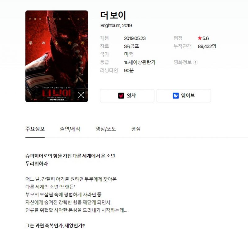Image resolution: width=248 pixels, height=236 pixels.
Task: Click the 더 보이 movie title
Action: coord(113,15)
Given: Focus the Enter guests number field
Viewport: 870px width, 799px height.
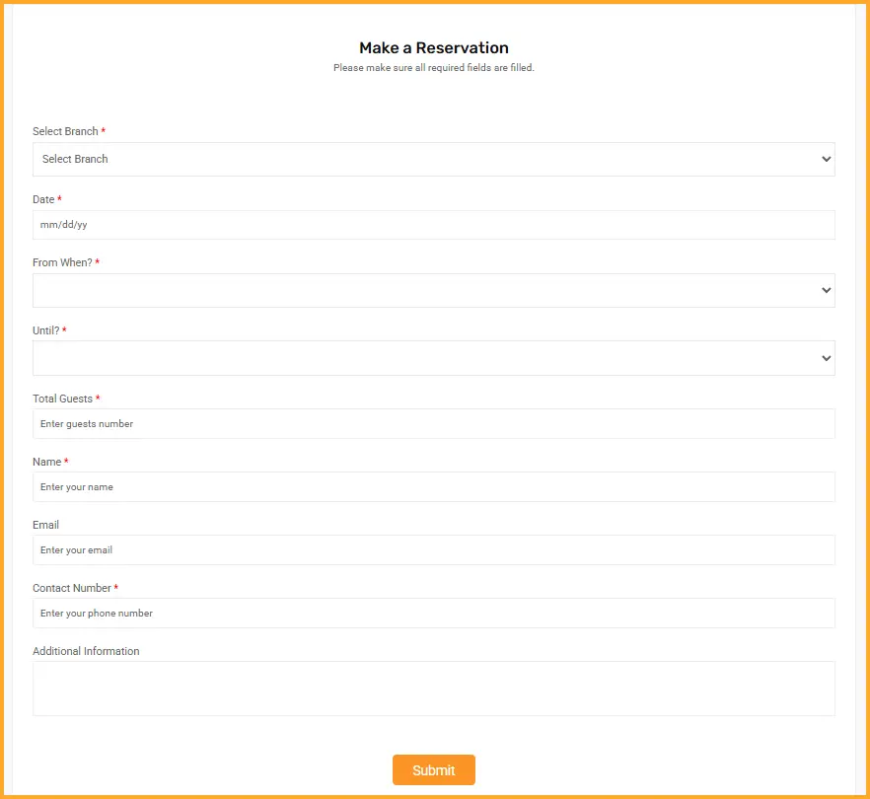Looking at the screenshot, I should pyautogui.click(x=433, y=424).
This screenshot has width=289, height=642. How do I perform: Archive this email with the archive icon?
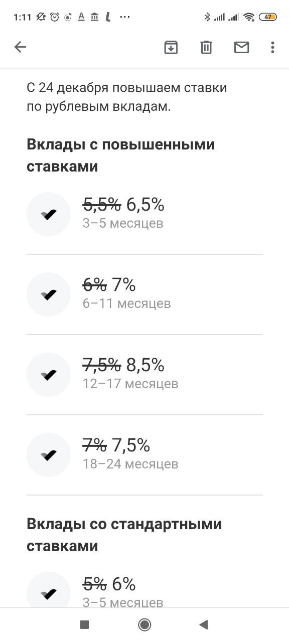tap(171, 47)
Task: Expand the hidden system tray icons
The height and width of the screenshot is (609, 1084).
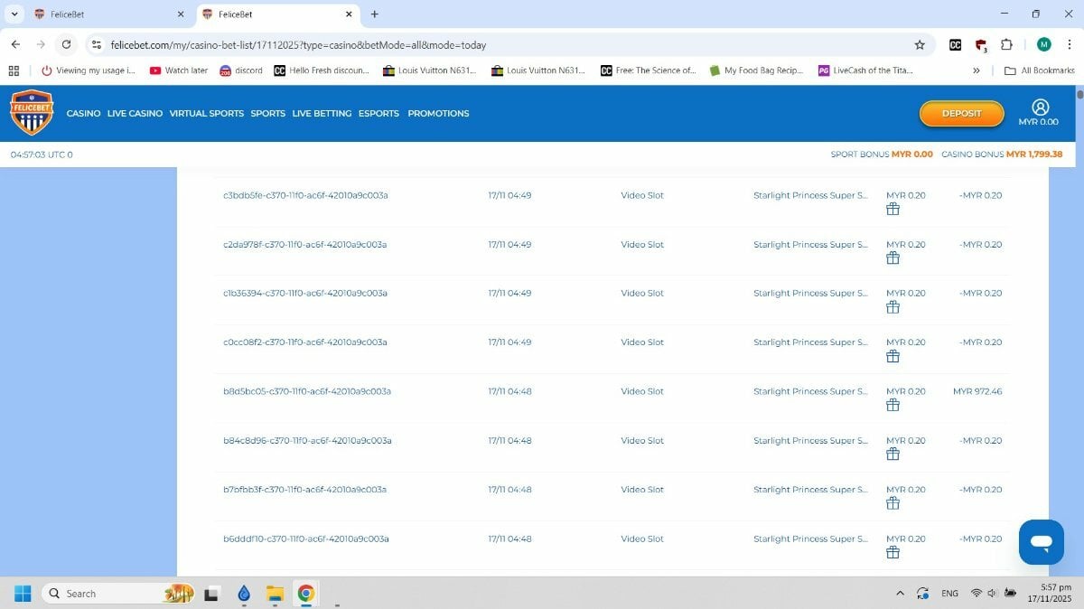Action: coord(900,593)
○ ○ ○ ○ ○ ○ ○
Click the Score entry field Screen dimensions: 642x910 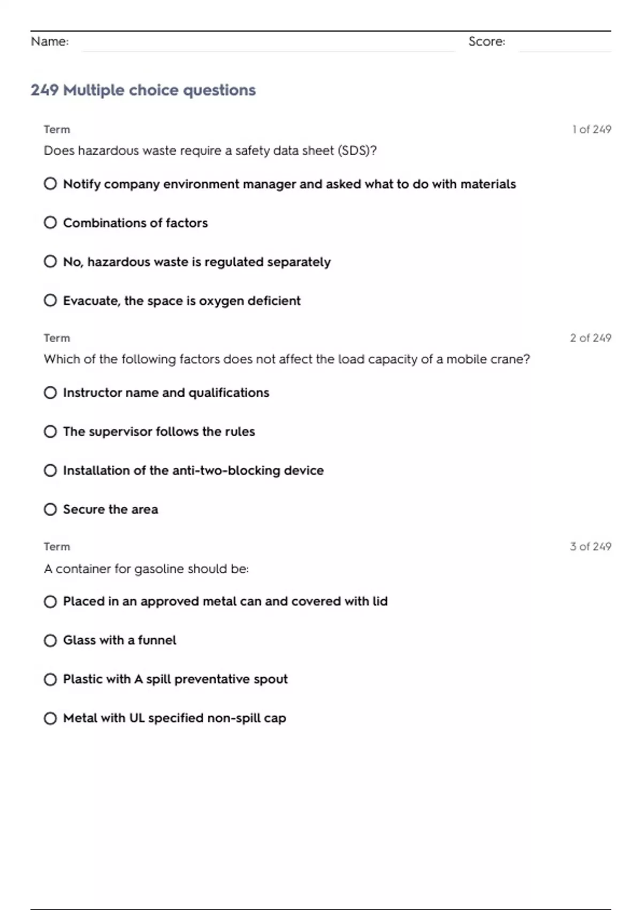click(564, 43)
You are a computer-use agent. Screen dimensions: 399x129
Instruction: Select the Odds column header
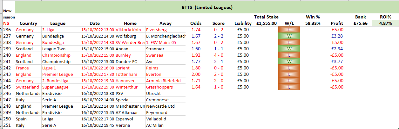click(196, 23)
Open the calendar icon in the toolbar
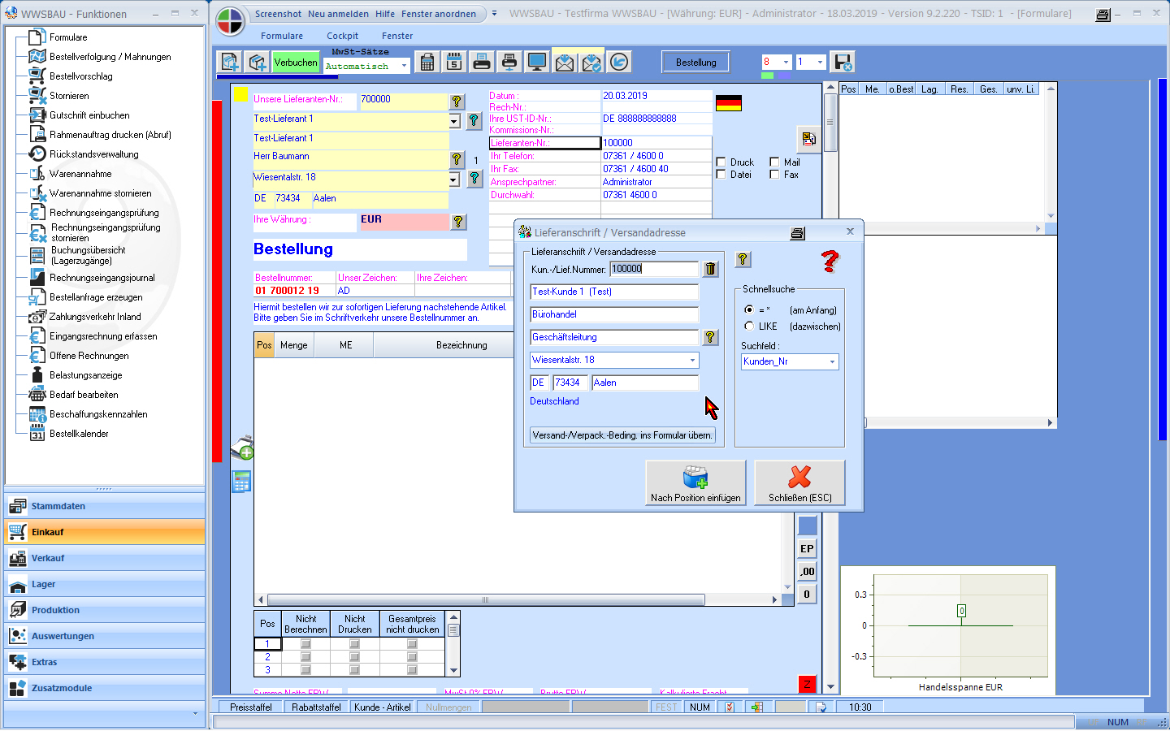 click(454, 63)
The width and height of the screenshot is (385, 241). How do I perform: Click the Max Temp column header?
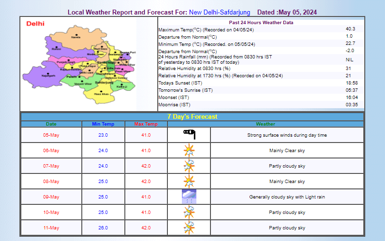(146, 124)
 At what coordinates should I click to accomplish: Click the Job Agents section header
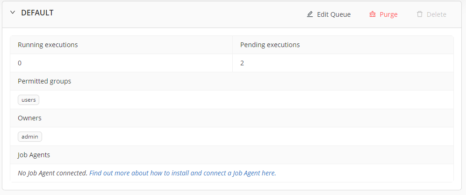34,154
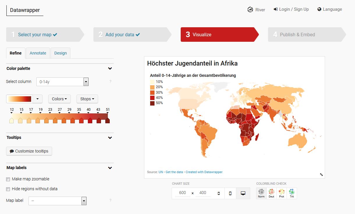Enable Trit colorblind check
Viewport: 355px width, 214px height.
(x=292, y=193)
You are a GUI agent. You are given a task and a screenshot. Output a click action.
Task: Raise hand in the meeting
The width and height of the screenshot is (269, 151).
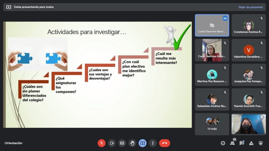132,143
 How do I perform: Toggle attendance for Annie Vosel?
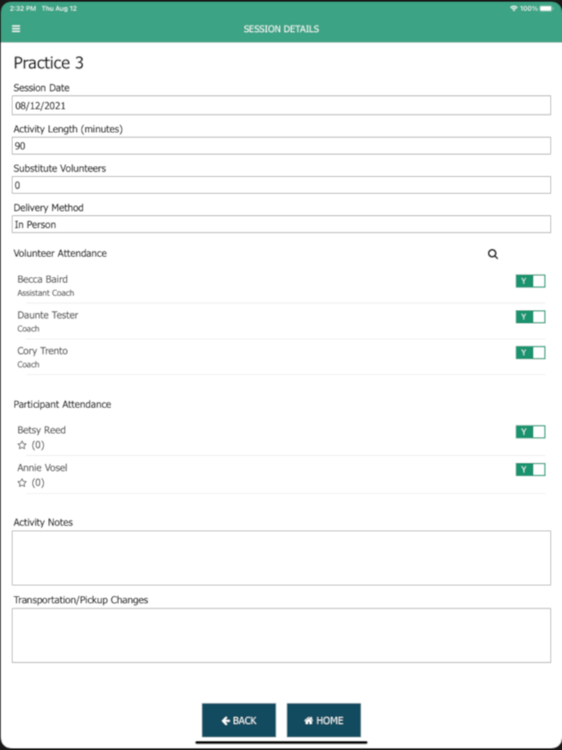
○ ○ ○ ○ ○ ○ ○
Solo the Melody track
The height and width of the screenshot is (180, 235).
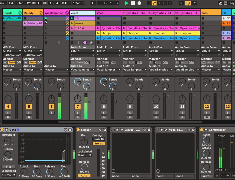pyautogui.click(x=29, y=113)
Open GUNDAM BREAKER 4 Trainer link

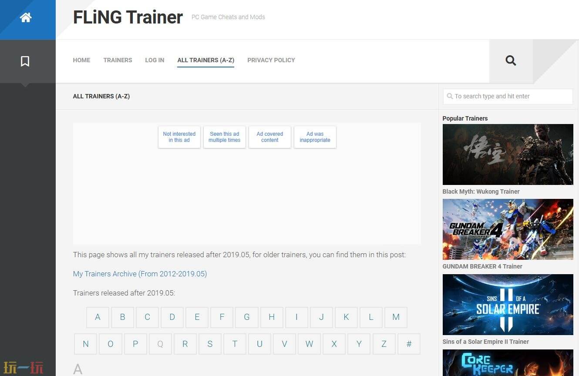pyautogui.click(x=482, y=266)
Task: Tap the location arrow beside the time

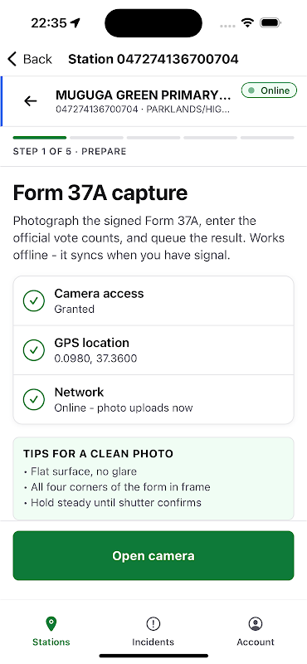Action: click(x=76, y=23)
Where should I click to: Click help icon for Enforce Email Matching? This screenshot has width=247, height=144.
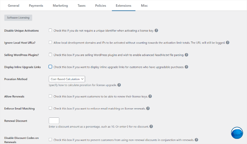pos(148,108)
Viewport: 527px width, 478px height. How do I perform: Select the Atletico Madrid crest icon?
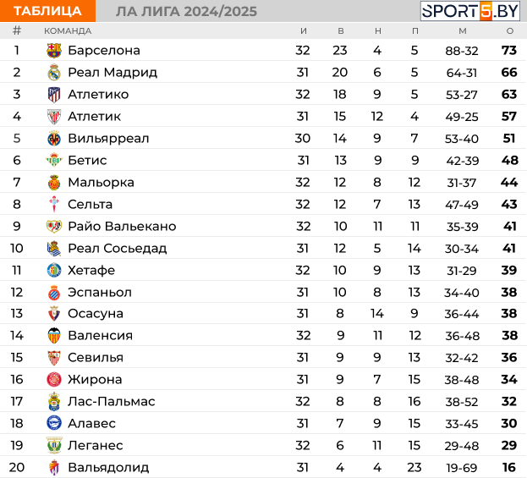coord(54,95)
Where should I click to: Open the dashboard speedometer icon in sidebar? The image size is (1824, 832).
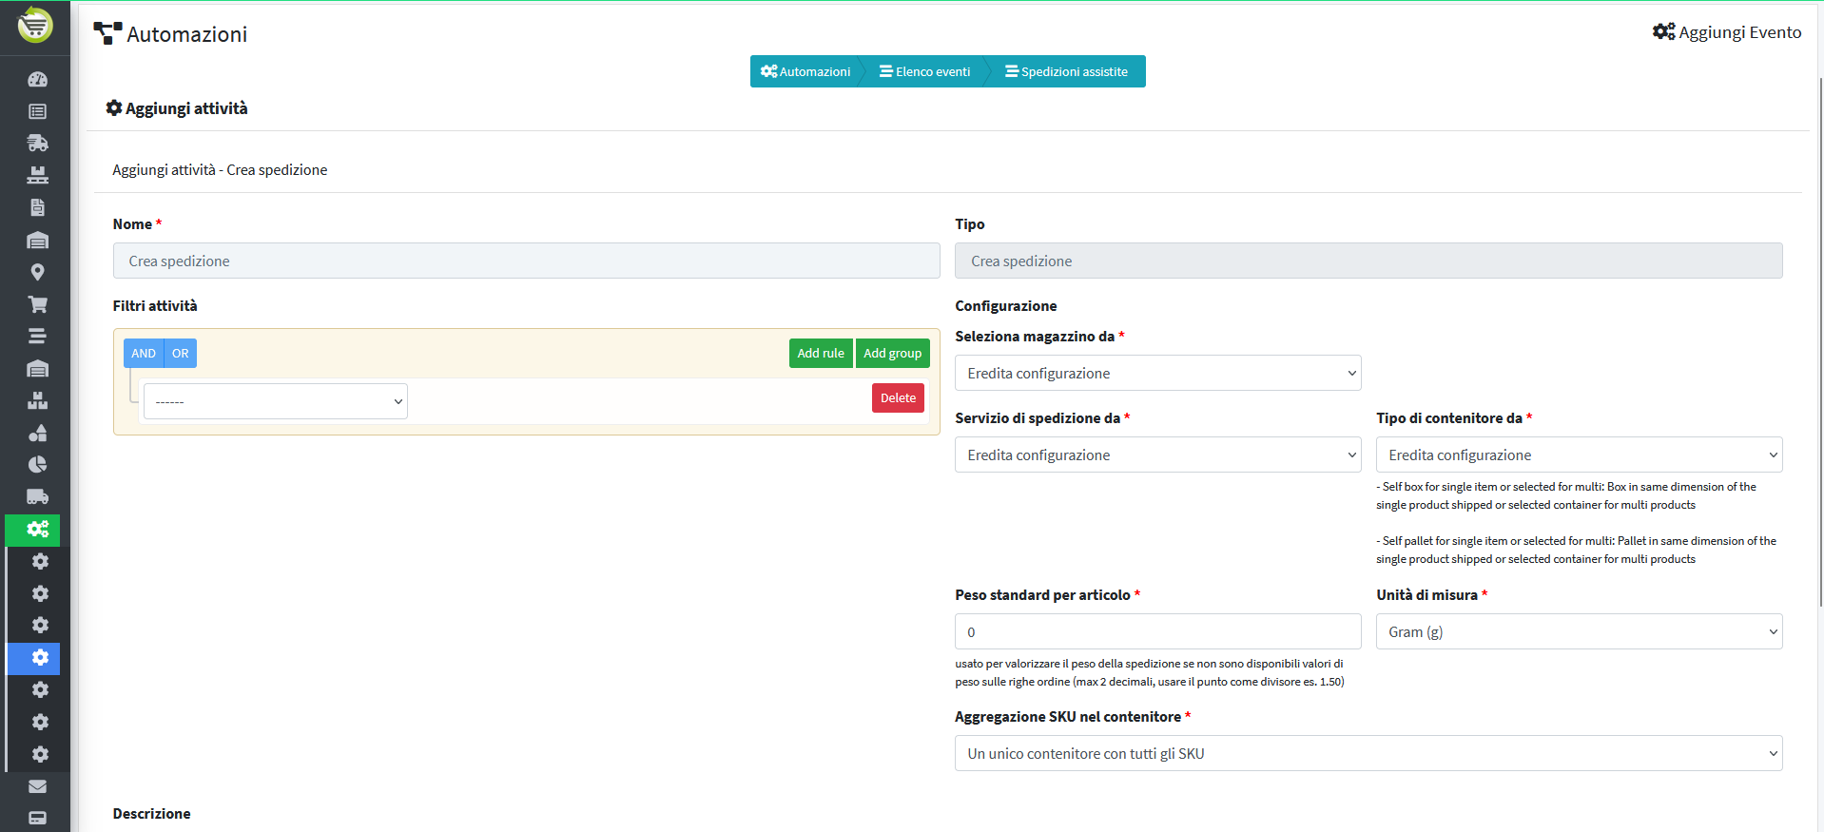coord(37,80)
○ ○ ○ ○ ○ ○ ○
WORK INSTRUCTIONS:
Look above for the line with "Given: Focus the Enter guests number field" and the line with "Task: Expand the hidden system tray icons". Output those two and everything between them exactly, pictures excluded.

ANSWER TO THE EXERCISE:
Given: Focus the Enter guests number field
Viewport: 870px width, 799px height.
Looking at the screenshot, I should pyautogui.click(x=433, y=424).
This screenshot has width=289, height=642. How do I perform: Archive this email with the archive icon?
tap(171, 47)
Task: Expand the hidden system tray icons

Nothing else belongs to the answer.